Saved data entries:

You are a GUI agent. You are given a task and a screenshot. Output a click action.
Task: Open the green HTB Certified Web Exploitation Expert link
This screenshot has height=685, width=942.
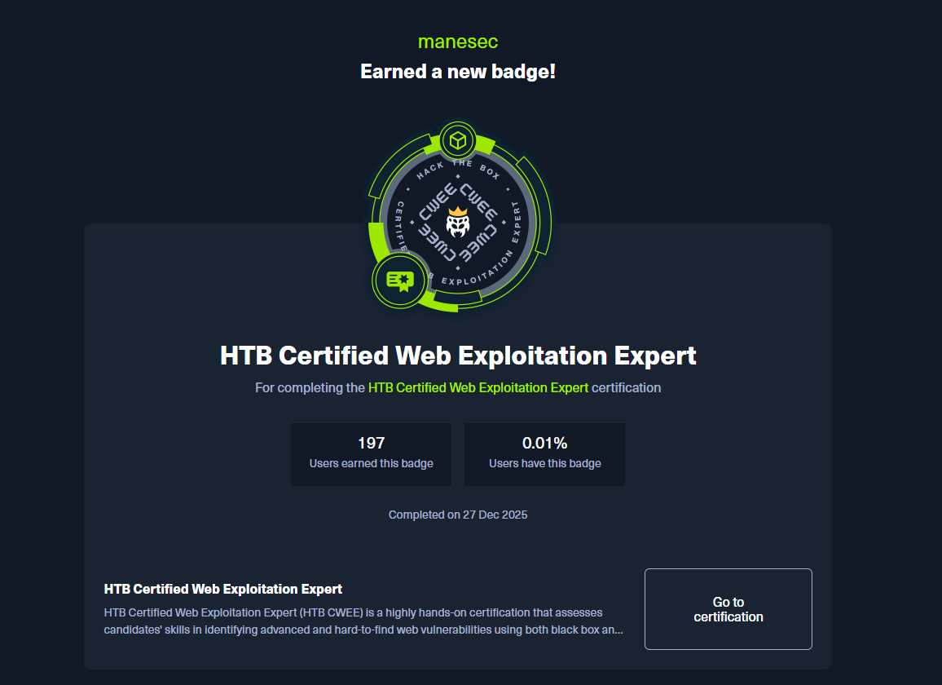tap(478, 388)
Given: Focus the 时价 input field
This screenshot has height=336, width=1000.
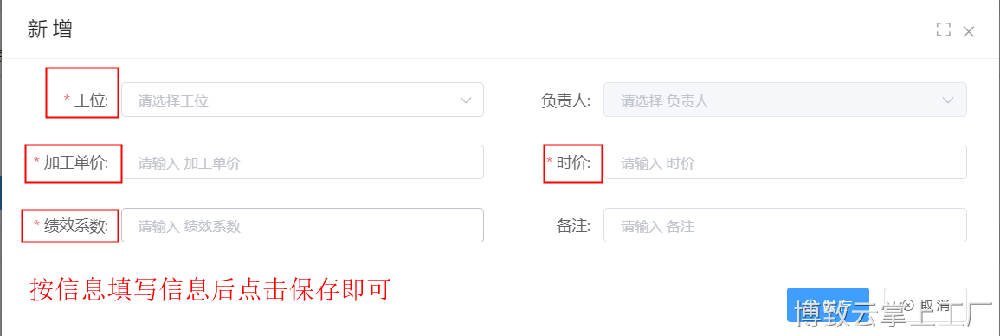Looking at the screenshot, I should point(785,163).
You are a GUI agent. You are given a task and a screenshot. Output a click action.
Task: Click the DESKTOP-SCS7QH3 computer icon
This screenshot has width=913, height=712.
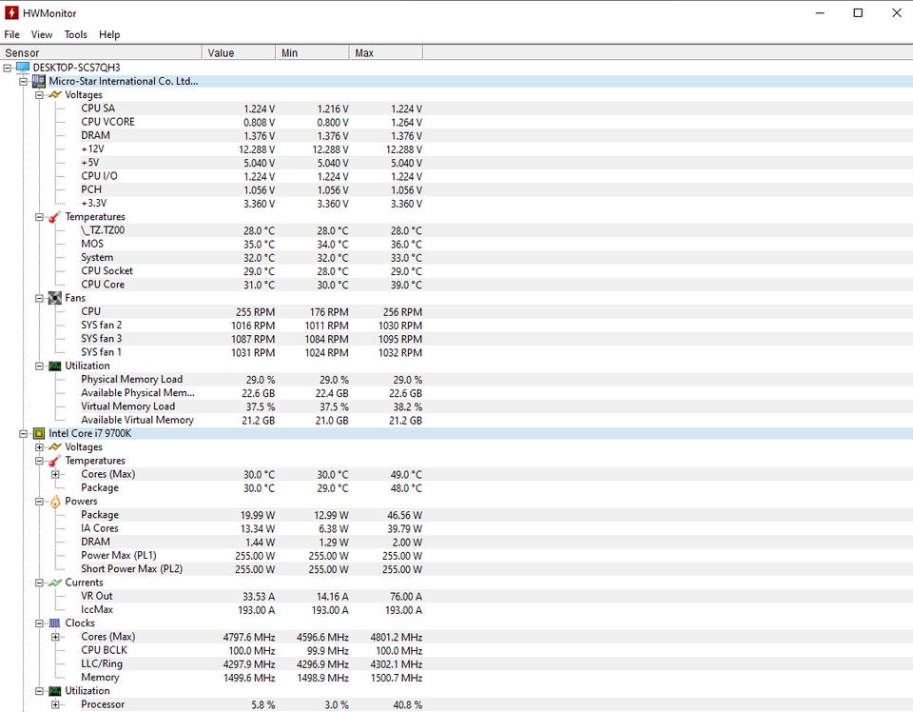[23, 68]
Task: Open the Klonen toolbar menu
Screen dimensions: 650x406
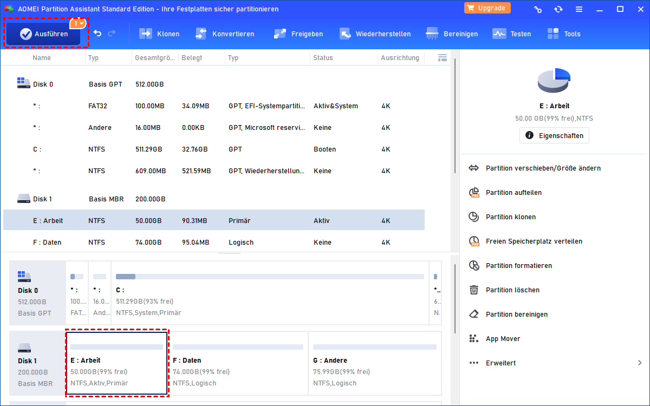Action: coord(159,34)
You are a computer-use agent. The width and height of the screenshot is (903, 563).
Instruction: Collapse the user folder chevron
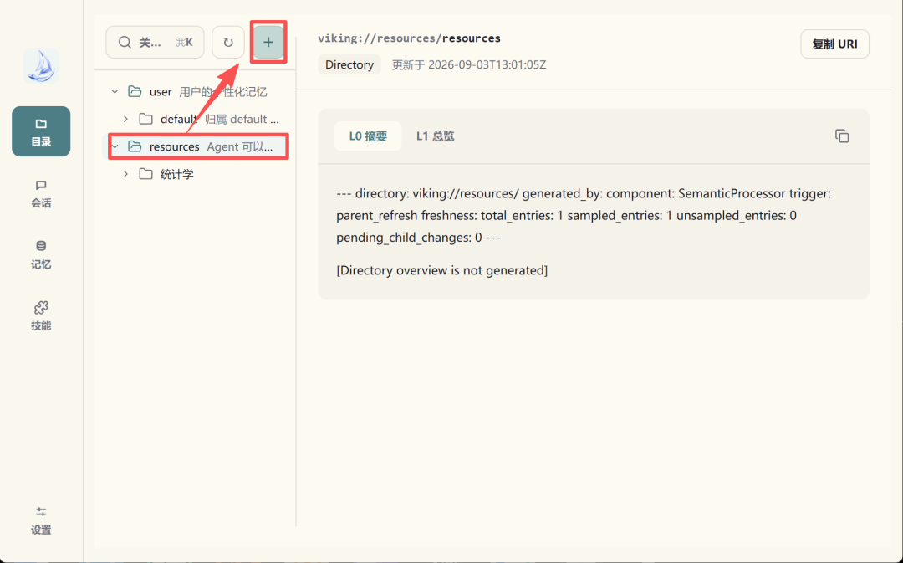pos(115,92)
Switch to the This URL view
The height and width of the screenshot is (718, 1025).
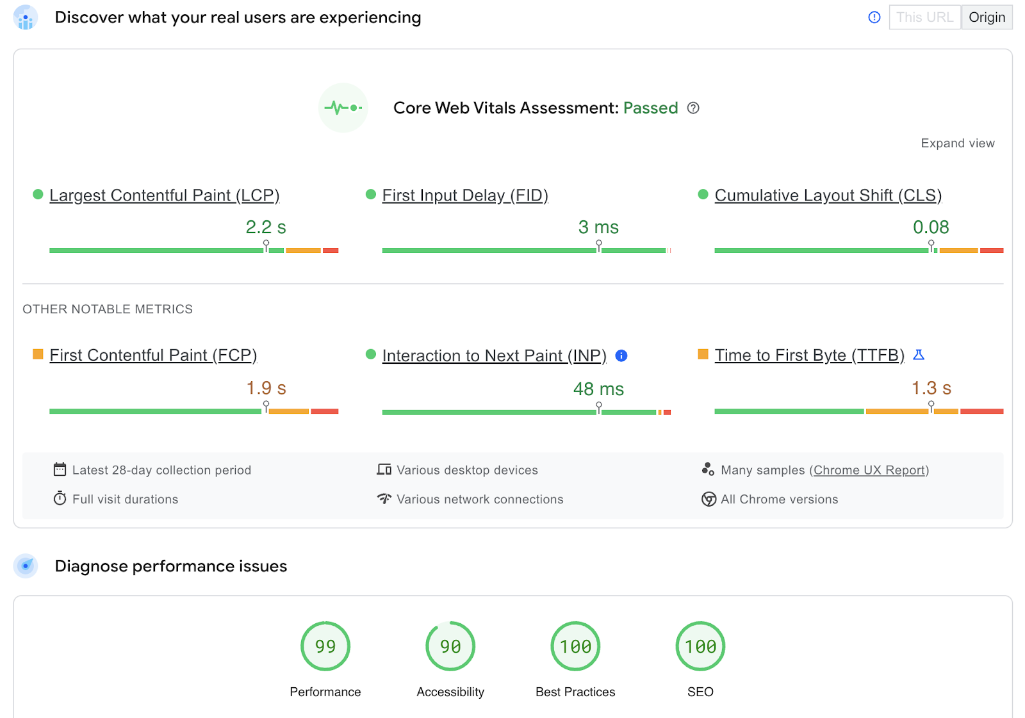[x=924, y=17]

▸ What you need to do
In the records above, find the line that contains "Switch to the This URL view". Print it and every later line exactly, omitting the pictures.

▸ Task output
Switch to the This URL view
The height and width of the screenshot is (718, 1025).
[x=924, y=17]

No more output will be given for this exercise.